O número de alunos de graduação com mensalidades em atraso subiu no primeiro semestre de 2020 no país. Estudo realizado pelo Semesp, o sindicato de mantenedoras dos  estabelecimentos de ensino superior, mostra que a taxa de inadimplência no ensino superior brasileiro privado ficou em 11% no período, valor 29,9% maior que nos mesmos meses do ano passado. Apesar da inadimplência ser maior em cursos de educação a distância (EaD), as mensalidades em atraso nos cursos presenciais apresentaram maior aumento nesse período, em torno de 33,1%.

Segundo dados da 4ª edição da Pesquisa sobre o Cenário Econômico Atual das Instituições de Ensino Privadas, a inadimplência com os estabelecimentos de grande porte, acima de 7 mil alunos e 32,6% da pesquisa, ficou em 11,8%, enquanto as instituições de pequeno ou médio porte - com 7 mil alunos, 67,4% da pesquisa - atingiram 10,6% no mesmo período. O levantamento, sem caráter científico, foi realizado com base em uma amostra de 53 instituições de ensino superior do país.

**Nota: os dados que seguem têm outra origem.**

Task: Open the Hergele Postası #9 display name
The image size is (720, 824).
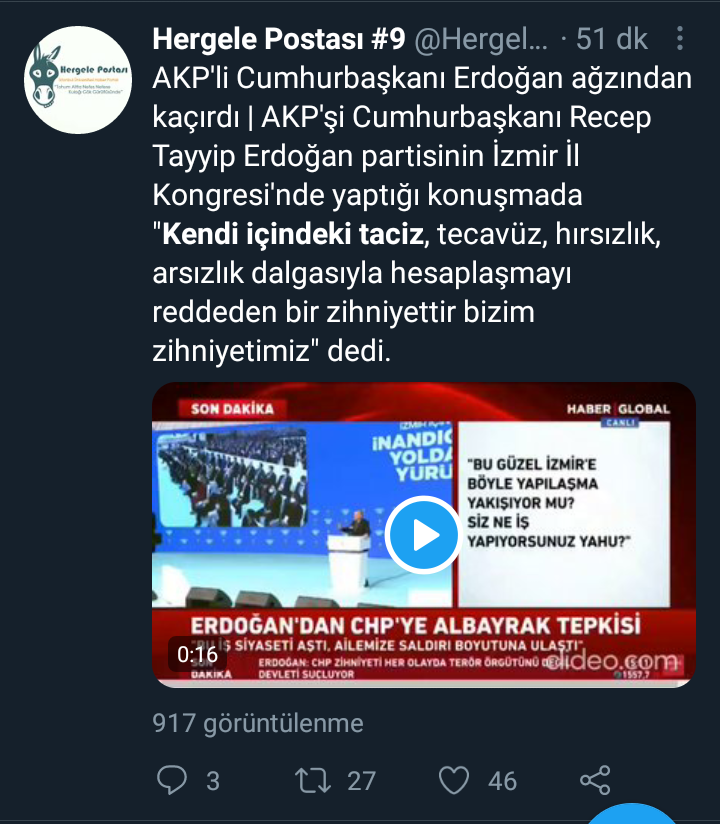Action: (x=279, y=38)
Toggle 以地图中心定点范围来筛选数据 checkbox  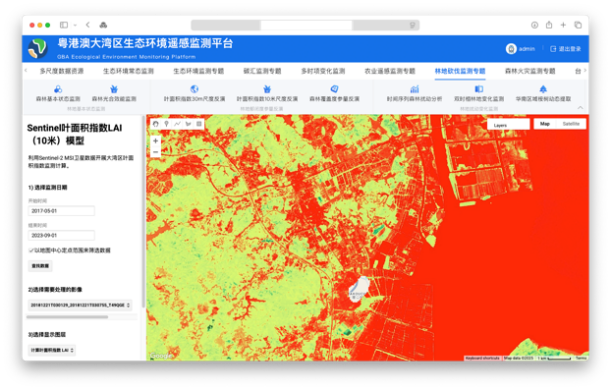coord(31,250)
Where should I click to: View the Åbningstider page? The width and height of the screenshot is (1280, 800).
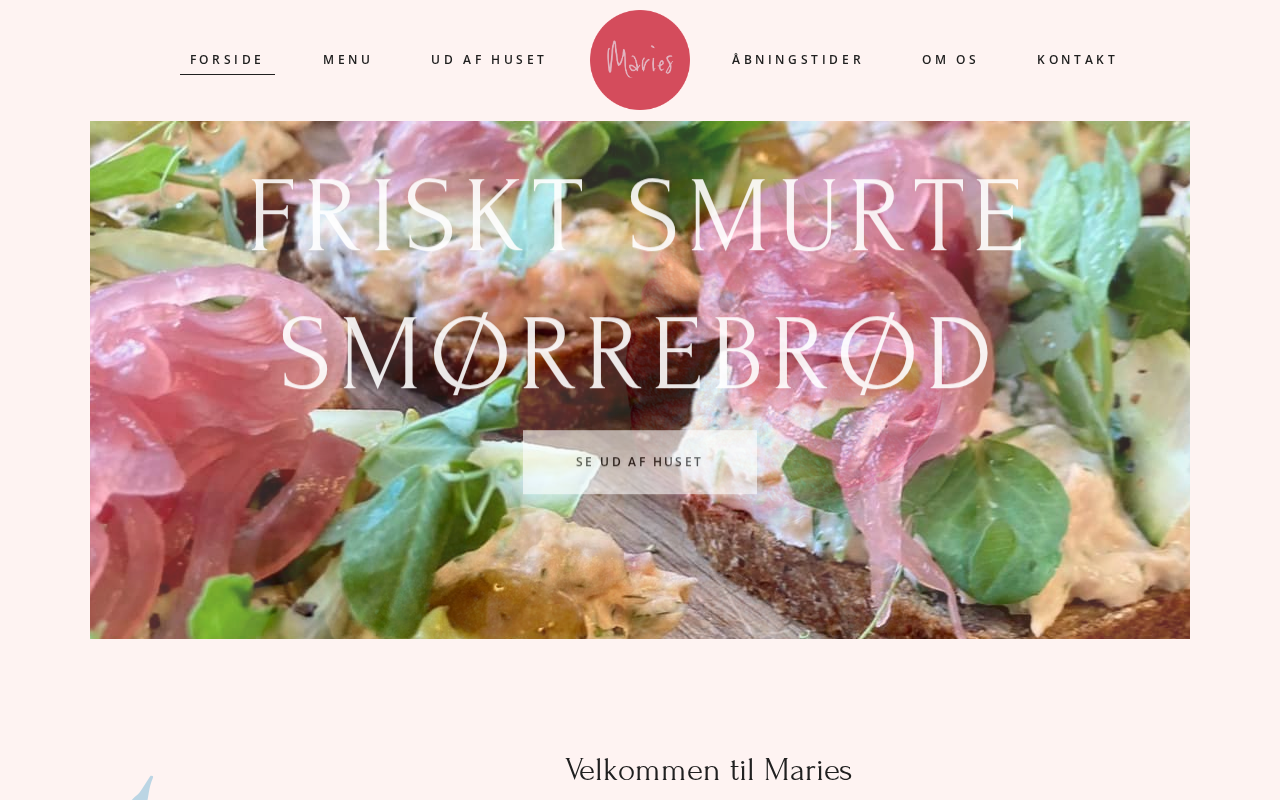click(797, 60)
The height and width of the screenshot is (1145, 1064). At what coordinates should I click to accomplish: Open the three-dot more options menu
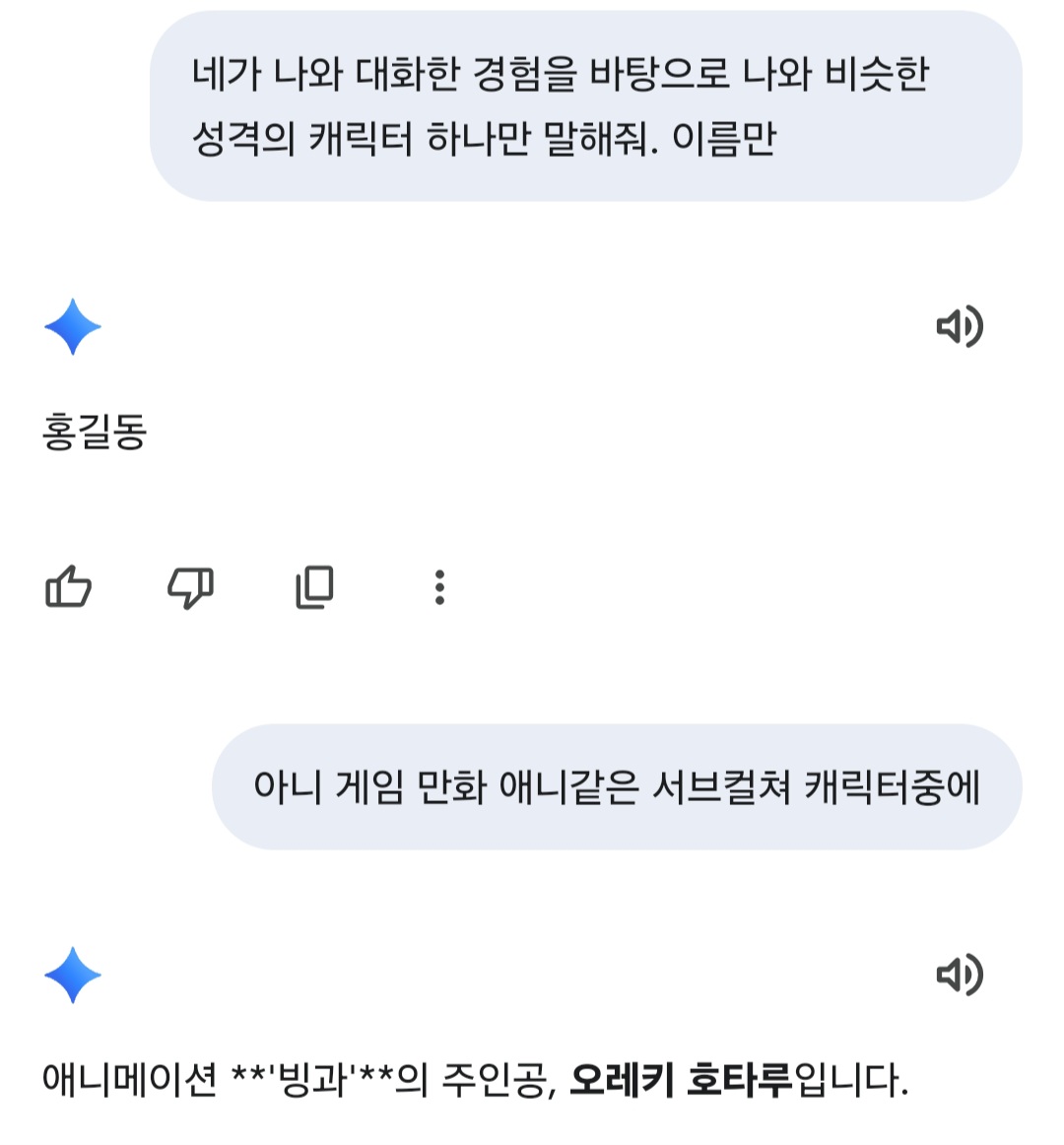(439, 587)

A inadimplência se deve aos efeitos causados pela pandemia de covid-19 no cenário político-econômico brasileiro, segundo o Semesp, como o crescimento do número de desempregados, redução da renda dos trabalhadores, dificuldades de acesso ao crédito estudantil, além das incertezas sobre o retorno das aulas presenciais. “Os impactos econômicos e sociais provocados pela pandemia de covid-19 ainda estão sendo sentidos pelas diversas instituições de ensino superior privadas no Brasil.”

Segundo o Semesp, a taxa de desistência temporária ou definitiva nos cursos de ensino superior foi de 10,1% no primeiro semestre, o que corresponde a um aumento de 14,7% na comparação com o mesmo período do ano passado. As maiores taxas foram sentidas nos cursos de ensino a distância (EaD), mas a variação foi maior para os cursos presenciais.

A taxa de novos alunos ingressando nas universidades privadas no segundo semestre caiu 19,8%, sendo uma redução de 38,2% para cursos presenciais e de 13,2% para cursos EaD. O impacto foi maior para as pequenas e médias instituições de ensino superior, com queda de 35,4%.De acordo com o Semesp, as taxas de rematrícula sofreram queda de 89,7% no segundo semestre do ano, taxa 2,6% menor que no mesmo período de 2019.